### [Task goal]
What is needed here is an exact copy of every record below.

### [Data shown]
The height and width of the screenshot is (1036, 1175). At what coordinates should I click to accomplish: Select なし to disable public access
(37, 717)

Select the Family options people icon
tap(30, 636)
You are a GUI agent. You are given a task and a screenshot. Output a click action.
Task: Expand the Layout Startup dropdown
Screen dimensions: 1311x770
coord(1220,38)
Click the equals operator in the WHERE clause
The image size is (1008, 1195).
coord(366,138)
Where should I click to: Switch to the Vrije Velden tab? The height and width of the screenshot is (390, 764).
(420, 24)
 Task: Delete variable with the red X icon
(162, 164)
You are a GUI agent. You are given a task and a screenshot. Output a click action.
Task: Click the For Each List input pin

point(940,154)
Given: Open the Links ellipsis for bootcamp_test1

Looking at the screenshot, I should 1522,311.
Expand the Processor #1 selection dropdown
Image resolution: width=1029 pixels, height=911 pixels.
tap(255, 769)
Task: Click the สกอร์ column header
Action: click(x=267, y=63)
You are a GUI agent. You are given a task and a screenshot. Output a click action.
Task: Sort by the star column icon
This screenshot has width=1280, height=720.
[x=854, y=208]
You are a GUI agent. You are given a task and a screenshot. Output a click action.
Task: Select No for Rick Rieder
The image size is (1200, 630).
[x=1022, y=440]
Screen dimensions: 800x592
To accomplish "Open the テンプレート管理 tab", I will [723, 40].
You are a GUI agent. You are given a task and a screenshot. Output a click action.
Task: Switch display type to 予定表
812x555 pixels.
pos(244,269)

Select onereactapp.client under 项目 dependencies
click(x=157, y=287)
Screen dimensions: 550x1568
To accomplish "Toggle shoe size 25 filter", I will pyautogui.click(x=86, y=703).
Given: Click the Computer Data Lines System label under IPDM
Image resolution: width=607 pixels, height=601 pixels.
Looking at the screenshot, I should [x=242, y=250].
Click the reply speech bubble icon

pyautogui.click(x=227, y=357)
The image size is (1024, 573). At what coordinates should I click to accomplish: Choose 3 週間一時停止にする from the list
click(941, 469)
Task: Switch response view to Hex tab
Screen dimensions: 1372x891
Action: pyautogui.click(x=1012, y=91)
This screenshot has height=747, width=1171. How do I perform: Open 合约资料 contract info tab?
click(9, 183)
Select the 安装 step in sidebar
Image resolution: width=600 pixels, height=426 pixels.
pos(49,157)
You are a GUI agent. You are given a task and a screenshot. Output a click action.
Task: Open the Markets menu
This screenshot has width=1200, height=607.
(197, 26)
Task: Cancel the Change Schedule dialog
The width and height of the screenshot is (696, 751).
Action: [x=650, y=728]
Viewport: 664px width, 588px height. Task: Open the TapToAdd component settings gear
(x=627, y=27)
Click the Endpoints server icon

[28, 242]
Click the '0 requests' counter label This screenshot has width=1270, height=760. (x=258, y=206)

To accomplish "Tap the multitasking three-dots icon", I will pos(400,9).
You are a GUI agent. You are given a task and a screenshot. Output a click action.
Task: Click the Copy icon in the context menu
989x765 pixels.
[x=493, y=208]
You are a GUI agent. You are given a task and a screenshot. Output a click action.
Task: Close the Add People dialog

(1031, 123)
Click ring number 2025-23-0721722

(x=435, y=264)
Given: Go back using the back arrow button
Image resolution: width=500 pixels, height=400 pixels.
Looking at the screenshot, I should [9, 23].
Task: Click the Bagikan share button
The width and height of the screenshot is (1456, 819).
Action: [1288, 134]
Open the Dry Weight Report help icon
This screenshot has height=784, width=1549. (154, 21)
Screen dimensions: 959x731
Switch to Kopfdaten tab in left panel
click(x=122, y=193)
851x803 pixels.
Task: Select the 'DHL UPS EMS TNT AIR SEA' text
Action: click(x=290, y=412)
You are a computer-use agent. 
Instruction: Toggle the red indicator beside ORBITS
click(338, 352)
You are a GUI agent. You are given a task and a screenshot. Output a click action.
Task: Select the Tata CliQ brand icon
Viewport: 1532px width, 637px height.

### [Answer]
The height and width of the screenshot is (1036, 1175). At what coordinates should I click to accomplish: Select なし to disable public access
(37, 717)

Select the Family options people icon
tap(30, 636)
You are a GUI agent. You are given a task and a screenshot. Output a click action.
Task: Expand the Layout Startup dropdown
Screen dimensions: 1311x770
coord(1220,38)
Click the equals operator in the WHERE clause
The image size is (1008, 1195).
coord(366,138)
Where should I click to: Switch to the Vrije Velden tab? The height and width of the screenshot is (390, 764).
(420, 24)
 Task: Delete variable with the red X icon
(162, 164)
You are a GUI agent. You are given a task and a screenshot. Output a click action.
Task: Click the For Each List input pin

point(940,154)
Given: Open the Links ellipsis for bootcamp_test1

Looking at the screenshot, I should 1522,311.
Expand the Processor #1 selection dropdown
Image resolution: width=1029 pixels, height=911 pixels.
tap(255, 769)
Task: Click the สกอร์ column header
Action: click(x=267, y=63)
You are a GUI agent. You are given a task and a screenshot. Output a click action.
Task: Sort by the star column icon
This screenshot has width=1280, height=720.
[x=854, y=208]
You are a GUI agent. You are given a task and a screenshot. Output a click action.
Task: Select No for Rick Rieder
The image size is (1200, 630).
[x=1022, y=440]
Screen dimensions: 800x592
To accomplish "Open the テンプレート管理 tab", I will [723, 40].
You are a GUI agent. You are given a task and a screenshot. Output a click action.
Task: Switch display type to 予定表
812x555 pixels.
pos(244,269)

Select onereactapp.client under 项目 dependencies
click(x=157, y=287)
Screen dimensions: 550x1568
To accomplish "Toggle shoe size 25 filter", I will pyautogui.click(x=86, y=703).
Given: Click the Computer Data Lines System label under IPDM
Image resolution: width=607 pixels, height=601 pixels.
Looking at the screenshot, I should [x=242, y=250].
Click the reply speech bubble icon

pyautogui.click(x=227, y=357)
The image size is (1024, 573). At what coordinates should I click to accomplish: Choose 3 週間一時停止にする from the list
click(941, 469)
Task: Switch response view to Hex tab
Screen dimensions: 1372x891
Action: pyautogui.click(x=1012, y=91)
This screenshot has height=747, width=1171. How do I perform: Open 合约资料 contract info tab?
click(9, 183)
Select the 安装 step in sidebar
Image resolution: width=600 pixels, height=426 pixels.
pos(49,157)
You are a GUI agent. You are given a task and a screenshot. Output a click action.
Task: Open the Markets menu
This screenshot has width=1200, height=607.
(197, 26)
Task: Cancel the Change Schedule dialog
The width and height of the screenshot is (696, 751).
Action: [x=650, y=728]
Viewport: 664px width, 588px height. Task: Open the TapToAdd component settings gear
(x=627, y=27)
Click the Endpoints server icon

[28, 242]
Click the '0 requests' counter label This screenshot has width=1270, height=760. (x=258, y=206)

To accomplish "Tap the multitasking three-dots icon", I will pos(400,9).
You are a GUI agent. You are given a task and a screenshot. Output a click action.
Task: Click the Copy icon in the context menu
989x765 pixels.
[x=493, y=208]
You are a GUI agent. You are given a task and a screenshot. Output a click action.
Task: Close the Add People dialog

(1031, 123)
Click ring number 2025-23-0721722

(x=435, y=264)
Given: Go back using the back arrow button
Image resolution: width=500 pixels, height=400 pixels.
Looking at the screenshot, I should [9, 23].
Task: Click the Bagikan share button
The width and height of the screenshot is (1456, 819).
Action: [1288, 134]
Open the Dry Weight Report help icon
This screenshot has height=784, width=1549. (154, 21)
Screen dimensions: 959x731
Switch to Kopfdaten tab in left panel
click(x=122, y=193)
851x803 pixels.
Task: Select the 'DHL UPS EMS TNT AIR SEA' text
Action: click(x=290, y=412)
You are a computer-use agent. 
Instruction: Toggle the red indicator beside ORBITS
click(338, 352)
You are a GUI agent. You are given a task and a screenshot. Output a click action.
Task: Select the Tata CliQ brand icon
Viewport: 1532px width, 637px height.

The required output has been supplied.